According to the latest figures, 59.9% of close contacts of people who tested positive in England were reached through the system in the week ending October 28.
This is the lowest since Test and Trace began and is down from 60.6% for the previous week.
For cases managed by local health protection teams, 97.9% of contacts were reached and asked to self-isolate in the week to October 28.
For cases managed online or by call centres, the figure was 58.5%.
Just 26.4% of people who were tested in England in the week ending October 28 at a regional site, local site or mobile testing unit – a so-called “in-person” test – received their result within 24 hours.
This is up from 22.6% in the previous week.
Prime Minister Boris Johnson had pledged that, by the end of June, the results of all in-person tests would be back within 24 hours.
He told the House of Commons on June 3 that he would get “all tests turned around within 24 hours by the end of June, except for difficulties with postal tests or insuperable problems like that”.
Of the 139,781 people transferred to the system in the week to October 28, 82.7% were reached and asked to provide details of recent close contacts – down slightly on 83.2% in the previous week.
Some 14.9% of people transferred to Test and Trace in the week to October 28 were not reached, while a further 2.3% did not provide any communication details.
Only 3.5% of people in England who used a home test kit for Covid-19 received their result within 24 hours in the week to October 28, the same percentage as the previous week.
Some 36.5% of people received the result of a home test within 48 hours, up from 24.9% in the previous week.
Before the new figures were published, Justice Secretary Robert Buckland said the month-long lockdown that began in England on Thursday will be used to “redouble our efforts” to expand the NHS Test and Trace programme.
Speaking to BBC Breakfast, he said it is also vital to increase the speed at which test results are returned.
“Lots of people are receiving them the next day which is good, but there are still too many people who are having to wait for days and we are going to continue to work to speed that up,” he said.
“We’ve got to use this time not only to deal with Test and Trace but also to prepare for when we get a vaccine.”

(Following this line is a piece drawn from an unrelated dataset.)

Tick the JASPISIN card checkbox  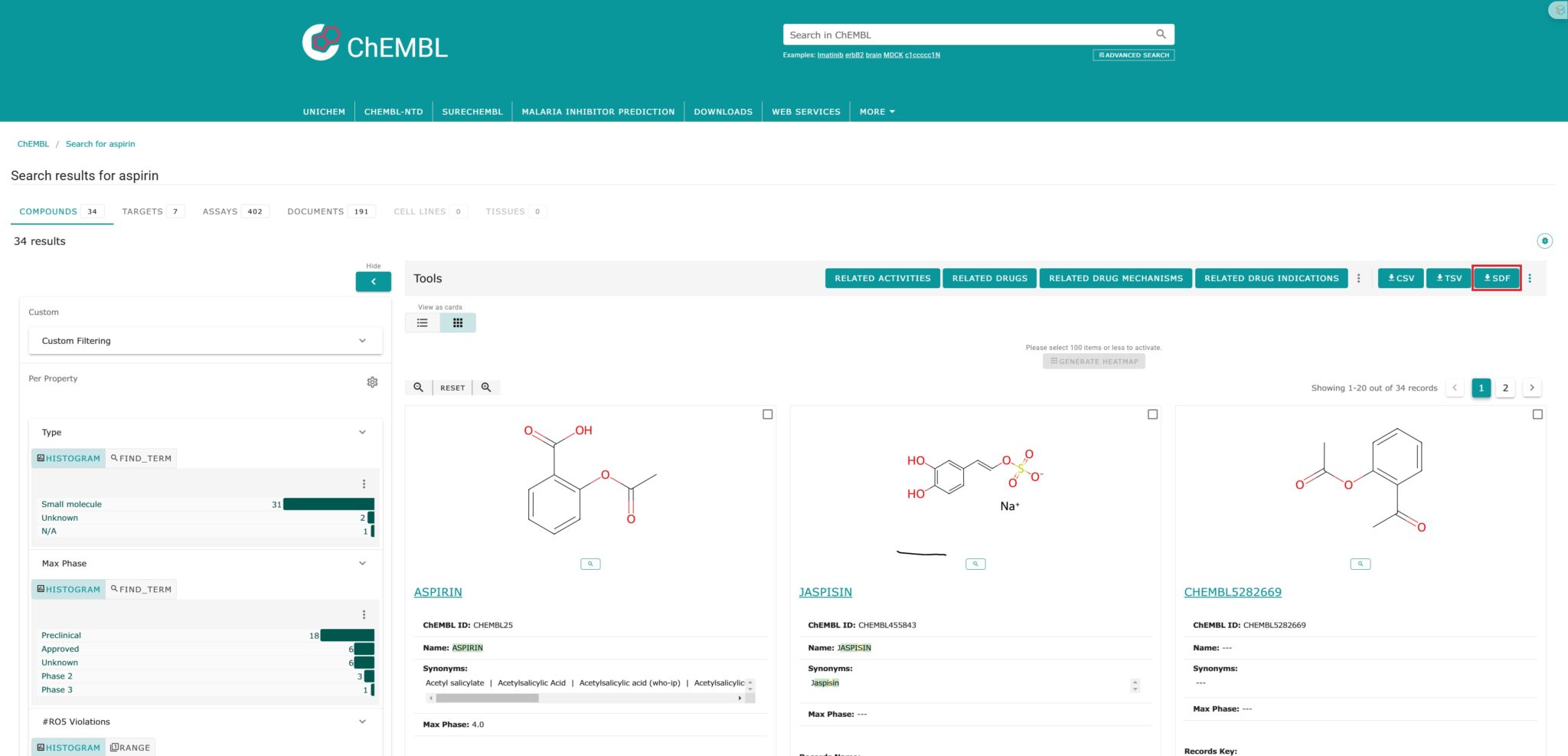[1152, 414]
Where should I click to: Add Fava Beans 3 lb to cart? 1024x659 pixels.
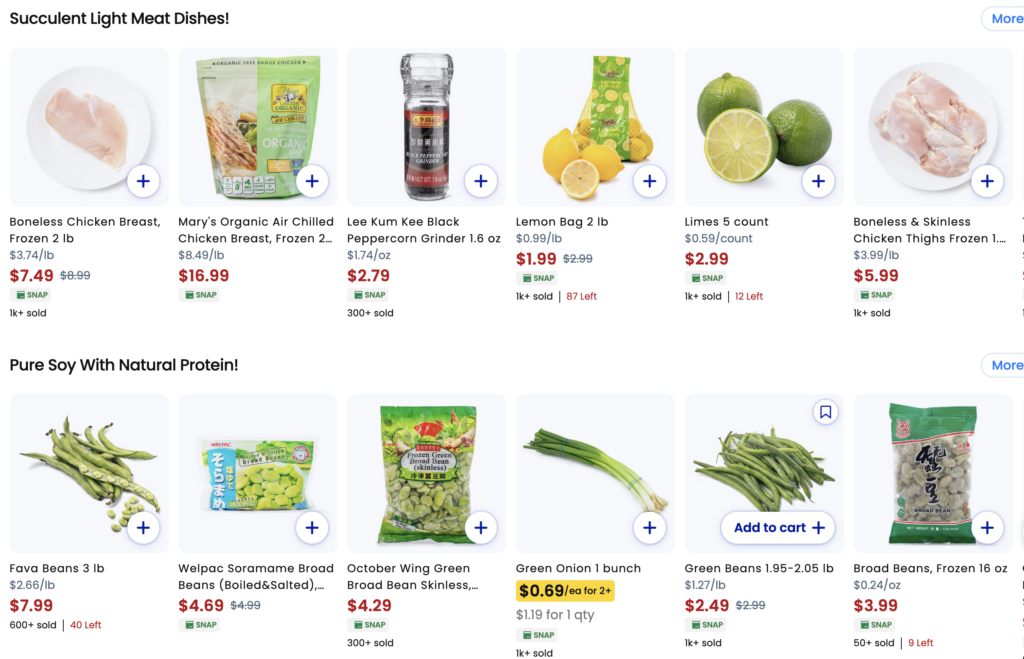[143, 528]
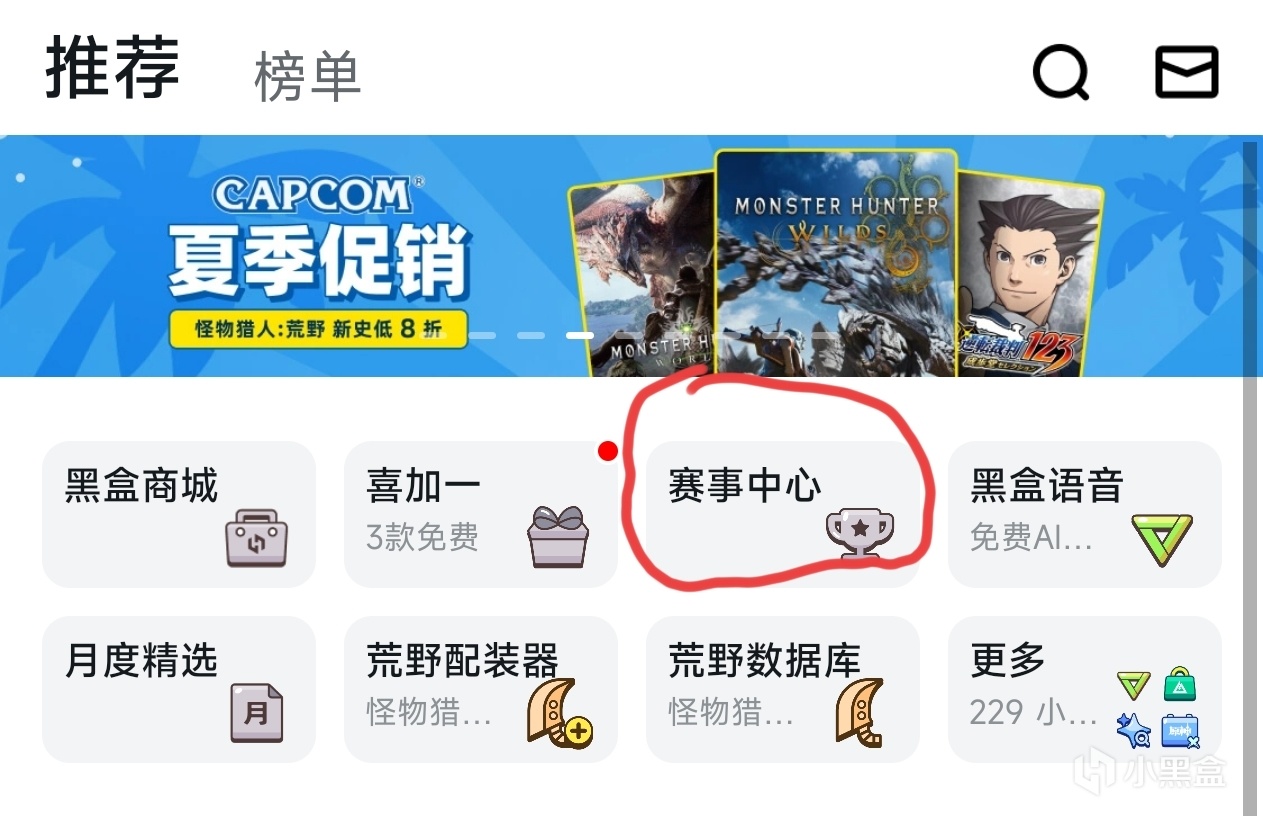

Miriam Deakin, director of policy and strategy at NHS Providers, said with the number of positive cases continuing to rise we face “a difficult period ahead”.
She added: “While it is encouraging to see that the number of people transferred to the contact tracing system this week has increased, we remain disappointed at the need to ‘play catch up’ as cases carried over from previous weeks are only now entering the system.
“The proportion of close contacts reached dropped below 60% this week which is also concerning.
“This means that over 131,000 close contacts were not reached and instructed to self-isolate in a timely manner.”
Ms Deakin welcomed the recent increase in national testing capacity, but pointed out that this week saw a drop of almost 50,000 people actually being tested across the country.
“While we remain more hopeful as we move towards a new national lockdown to reduce the spread of the virus, this is going to be an extremely difficult winter for the NHS and will place a further burden on staff who have worked relentlessly since the start of the pandemic to care for patients,” she said.
Ian Hudspeth, chairman of the Local Government Association’s community wellbeing board, said it is “hugely concerning” that the system is “going backwards” in the number of close contacts reached of those who have tested positive.
“If we are to prevent this second wave from escalating further, we need the system to meet the recommended 80% benchmark if it is to have any chance of success,” he said.
Interim executive chair of the National Institute for Health Protection, Baroness Dido Harding, said: “We know that there are areas where we still need to improve and we are working tirelessly to make the service quicker and more effective every day.”